No announcement yet.

Policing, U.K. style

  • Filter
  • Time
  • Show
Clear All
new posts

  • #16

    March 18, 2010 -- Scotland Yard has not disciplined a single police officer for failing to display a badge number at last year's G20 protest, according to a watchdog report which expresses "dismay" at the attitudes of some senior officers.The report urges the Metropolitan police to undertake deeper reform of its public order policing tactics almost one year on from the demonstration in the City of London, which caused widespread controversy. A number of police officers were filmed or photographed not wearing badge numbers at the protest, prompting the Met commissioner, Sir Paul Stephenson, to launch a drive to ensure all officers were properly identified. He also said that officers caught deliberately covering their badge numbers would be sacked. But the report, by a panel of the Metropolitan police authority (MPA), the force watchdog, found today that although several officers were not wearing their badge numbers at the April protests, neither they nor their supervisors were formally disciplined. A small number had been given a verbal warning, the report found, but it was not clear whether the advice to the officers was recorded on file. The panel said it was dismayed to learn that some senior officers it had interviewed "did not appear to believe this was a disciplinary offence". Despite having been given the 33-page report in advance of publication, the Met claimed today it had not been given sufficient time to respond to its contents. It refused to give an indication of when it would be ready to comment on the report, saying only that it would receive "full and careful" consideration.

Excerpted data –
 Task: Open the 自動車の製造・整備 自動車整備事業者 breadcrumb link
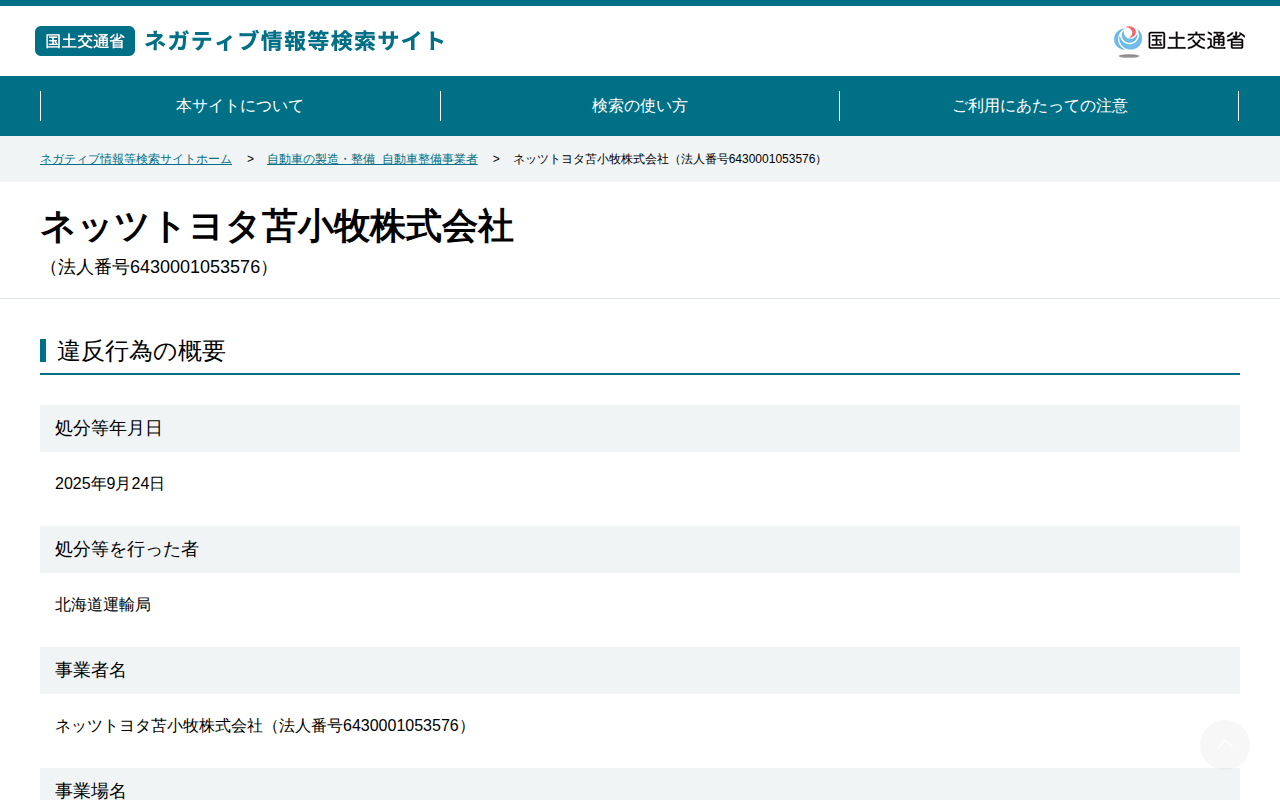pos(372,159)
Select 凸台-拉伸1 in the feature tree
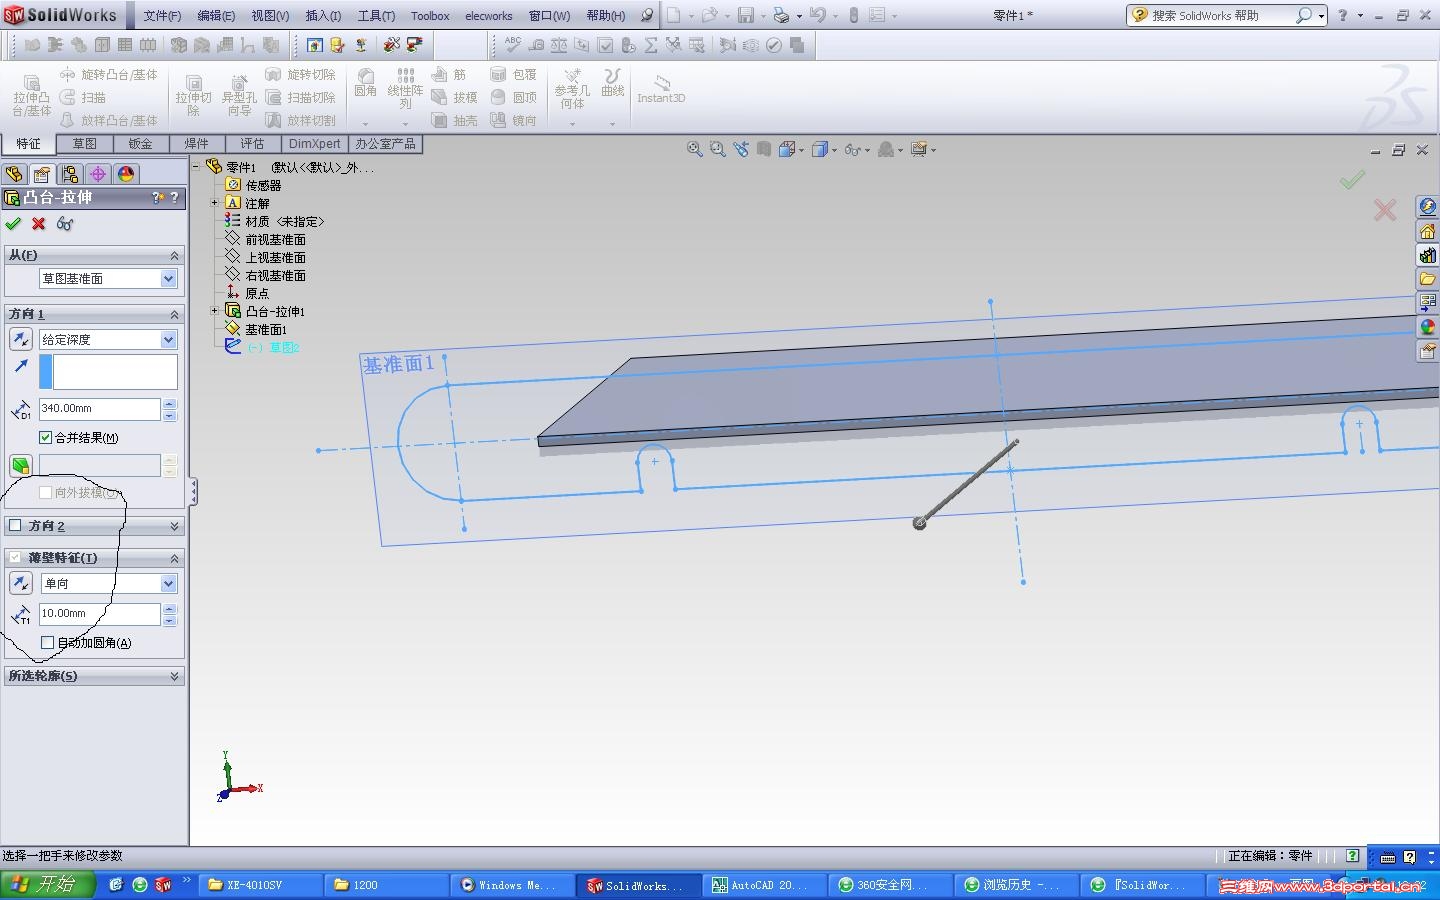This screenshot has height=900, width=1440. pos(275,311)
==
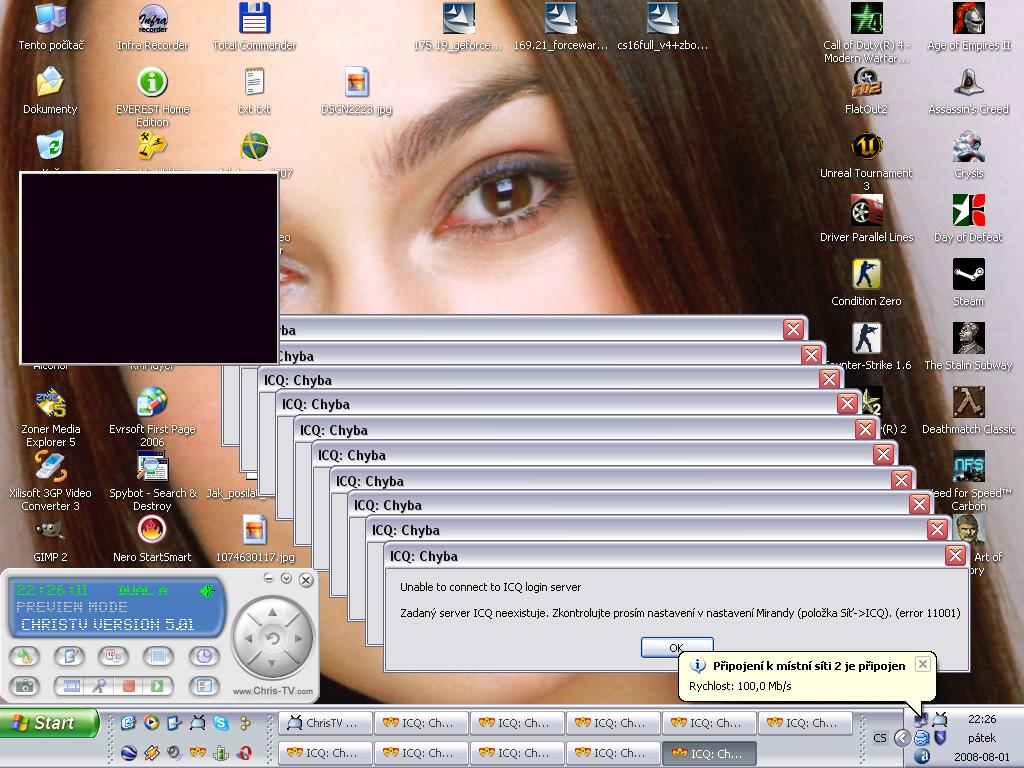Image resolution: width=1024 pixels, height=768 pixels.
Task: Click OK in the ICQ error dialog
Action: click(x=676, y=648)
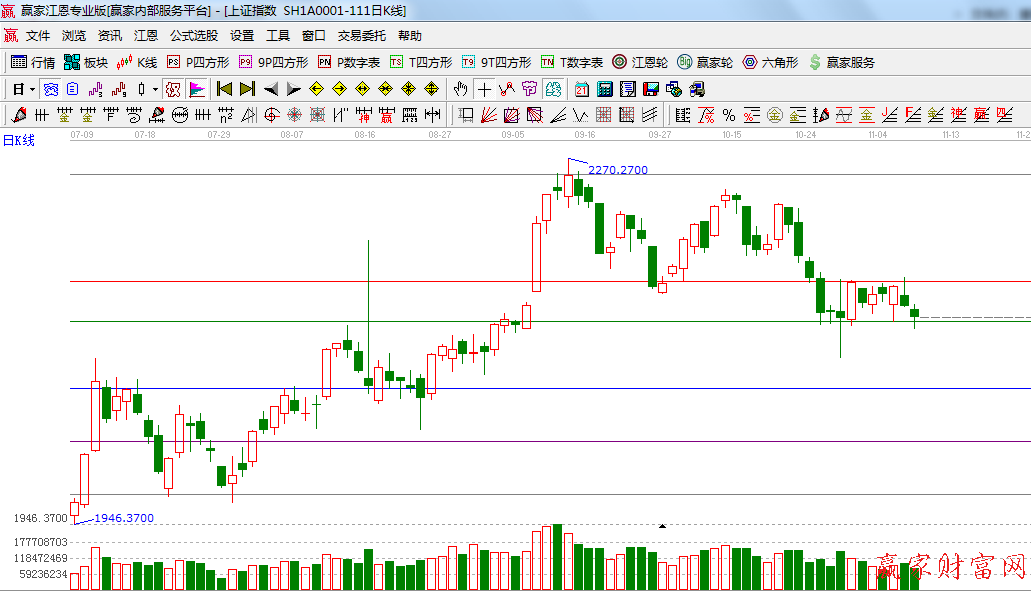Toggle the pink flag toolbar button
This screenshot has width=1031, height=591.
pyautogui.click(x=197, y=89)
--
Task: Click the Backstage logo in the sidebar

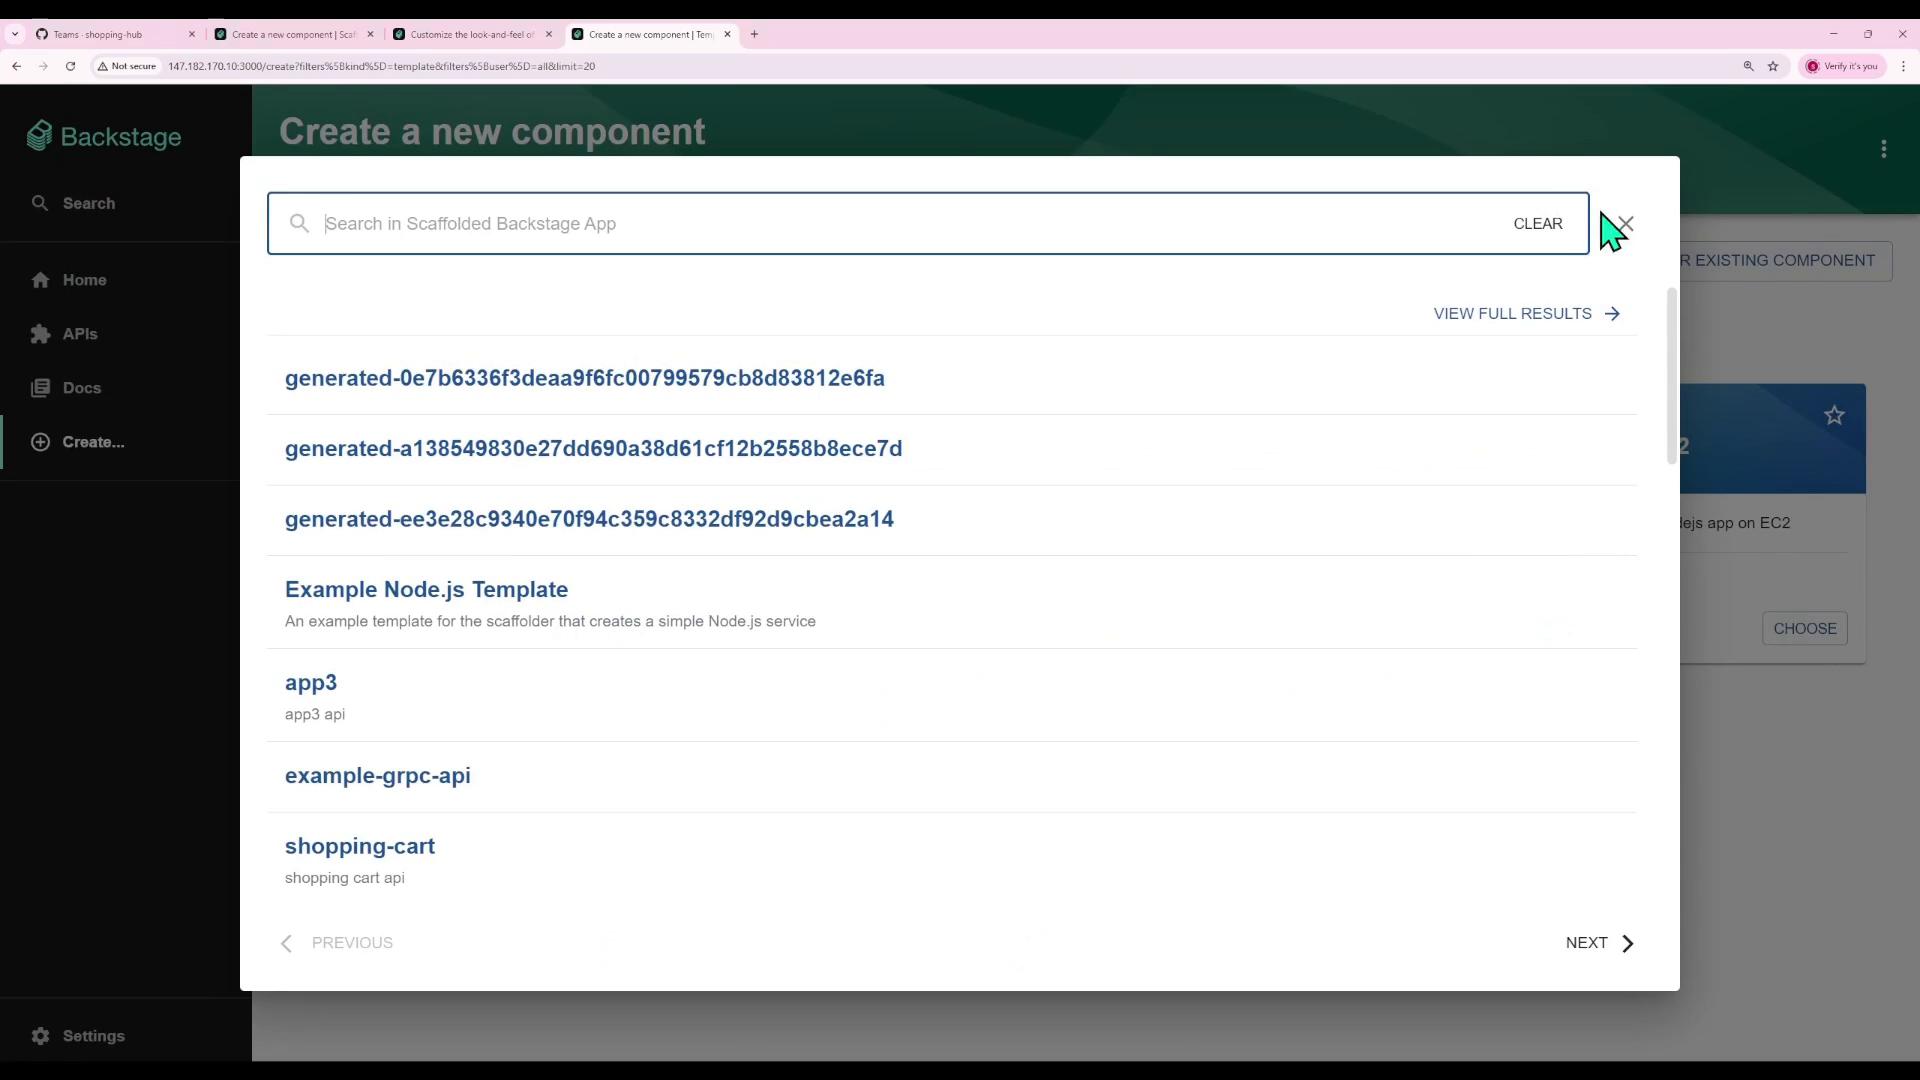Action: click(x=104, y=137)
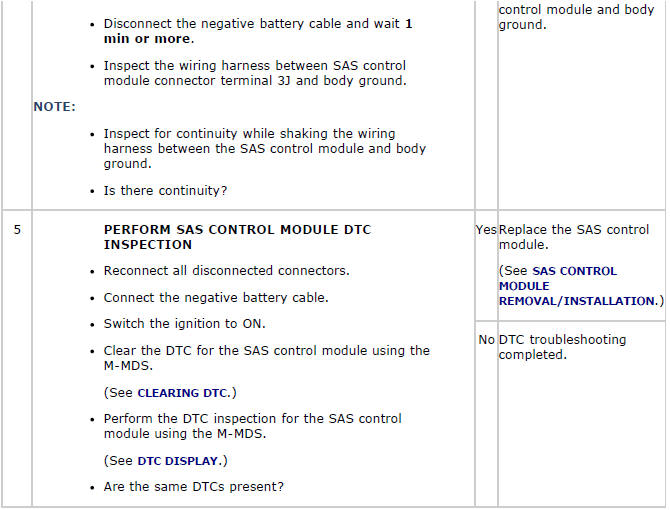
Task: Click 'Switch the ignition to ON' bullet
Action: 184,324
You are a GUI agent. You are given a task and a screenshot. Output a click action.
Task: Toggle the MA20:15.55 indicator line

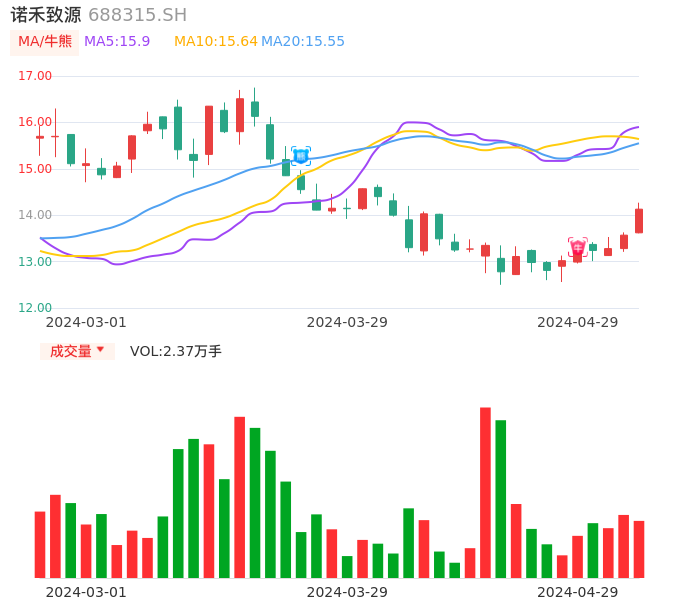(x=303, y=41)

Stated goal –
In the post on policing at the G20 protest, how many pages long was the watchdog report that the Met received before publication?

Expected answer –
33 pages.